+++ Supplied passage +++

A pair of rafts was lashed to the end of the pier,
and the elephants were walked onto the rafts,
which were then cut free and towed across with boats.
Some elephants panicked and fell off...
but were saved.
For owing to the power and length of their trunks,
they kept them above the water and breathed through them,
passing through the water on their feet.
-Using their trunks as snorkels
intrigues elephant expert Tori Herridge.
-Swimming with a snorkel is really difficult
if it's a long snorkel.
Our lungs can't cope with the differences in pressure
between the air pressure at the surface
and the pressure our body's experiencing.
-Human lungs can't cope with pressure changes
the way elephants' can
because they are surrounded by a soft gap filled with fluid --
the pleural cavity.
But this cross-section of an elephant's lung
shows a clear difference.
-On those lungs, there's no sign of a cavity at all,
and that is unique amongst mammals.
Elephants don't have a pleural cavity.
Instead, where that gap would be
is filled up with connective tissue.
It allows them to breathe underwater much more effectively
because it's much stronger, denser tissue
that's resistant to that kind of pressure.
So a description that's just a tiny detail in Polybius
actually fits perfectly with what we know
about both elephant behavior and their internal anatomy.
-After crossing the Rhône,
Hannibal didn't take the well-known route
along the Durance River
because there was a major threat to the south
in nearby Marseille.
Eve and Tori are trying to understand
the decisions that led him to the Col de la Traversette.
-His intelligence tells him
that the Roman general, Publius Scipio,
is at the city of Marseille.
-And the last thing Hannibal wants to do
is engage with Roman armies.
He has to, if he's going to succeed in his plan,
engage with the Romans in Italy.
-Can't go south because of the Romans.
Only option, then, is to head north.
-One of the most likely options is the Drôme River Valley,
which comes off the Rhône and heads up into the mountains
and then rejoins the Durance river.
And there's a place on the way where the path divides,
and at that place, he makes an unexpected move.
-At this pivotal fork in Hannibal's route,
Eve and Tori team up with mountain guide Damien Juhen.
Uncovering the next steps in Hannibal's journey
requires some expert local knowledge.
-Here, we are exactly at the confluence
between the Durance River on your left
and the Guil River in front of you.
The Guil River is going through the gorge,
really steep and narrow gorge, the Guil Gorge,
and the Durance is going down to the Mediterranean Sea.
-And that's the way that Hannibal
would have come in, yeah? -Yeah.
And at the fork, he had to make a pretty critical decision.
He had to decide whether to continue
up along the Durance River,
or he could veer off here up the Guil River
and take the road less traveled,
the road that no one would have expected him to take,
and also the shorter route into Italy.

+++ Data provided +++

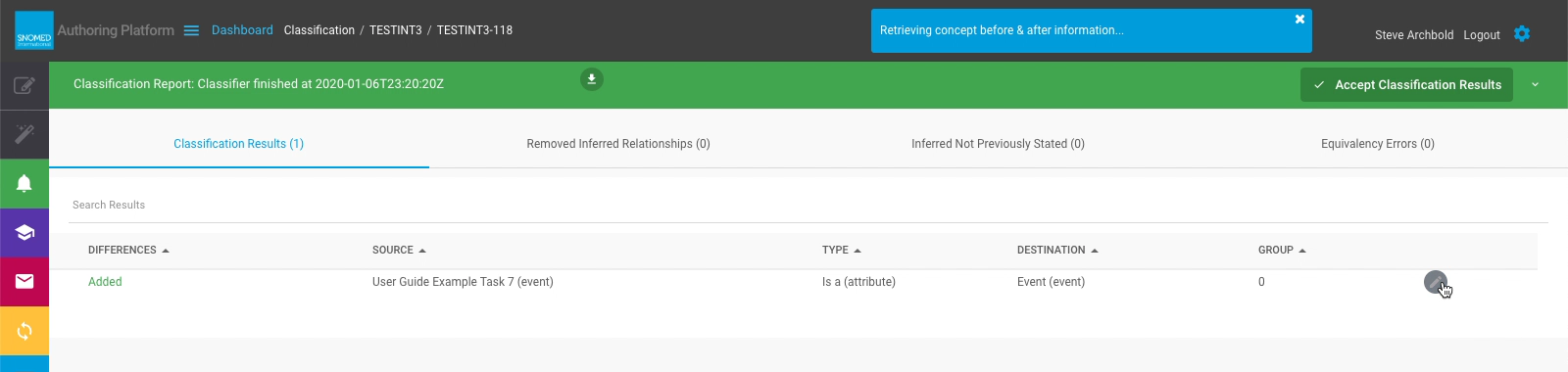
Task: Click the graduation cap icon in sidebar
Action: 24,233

+++
+++ Data provided +++

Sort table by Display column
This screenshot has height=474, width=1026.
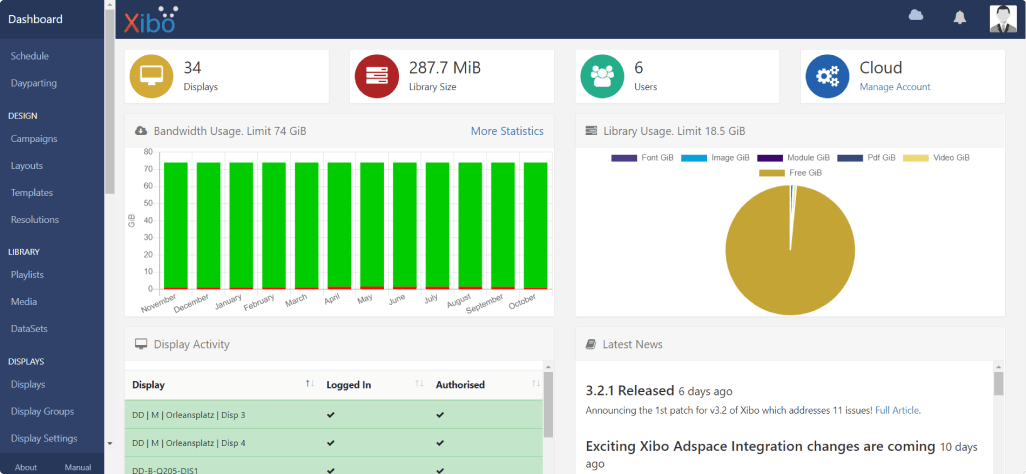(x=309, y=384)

+++

● Work instructions:
[1] Please reproduce the passage on Hannibal's crossing, starting at "-At this pivotal" and ending at "expert local knowledge.".
[2] Take the passage on Hannibal's crossing further, picking up right after its final line.

● Task results:
[1]
-At this pivotal fork in Hannibal's route,
Eve and Tori team up with mountain guide Damien Juhen.
Uncovering the next steps in Hannibal's journey
requires some expert local knowledge.

[2]
-Why did he choose the road less travelled?
-Because that's very much his personality.
He was always somebody who's into surprising the enemy.
-But this decision proved almost fatal.
Hannibal and his army soon found themselves
at the bottom of a gorge
with wall after wall of sheer rock towering over them.
-So, when Hannibal came down into the valley,
you arrive, and it's like a wall.
Okay? And it's really impressive.
I mean, even for me, the first time I came here,
it was -- I said, "Where is -- Where is the road?"
So I think that for him, it was really hard.
-How long would it take to walk the gorge?
-Nearly a day.
It takes a long time for these 20 K's of gorge.
-So for an army laden down with animals,
in difficult conditions,
it would have been more than one-day walk?
-Oh, for sure, yeah. For sure, yes.
More than three days maybe.
-Slowly marching through the gorge
put the troops in a vulnerable position.
And local tribes were only too eager
to take advantage of it.
-He runs into some locals who pretend to be "friendly,"
so-called friendly guides, but he's suspicious.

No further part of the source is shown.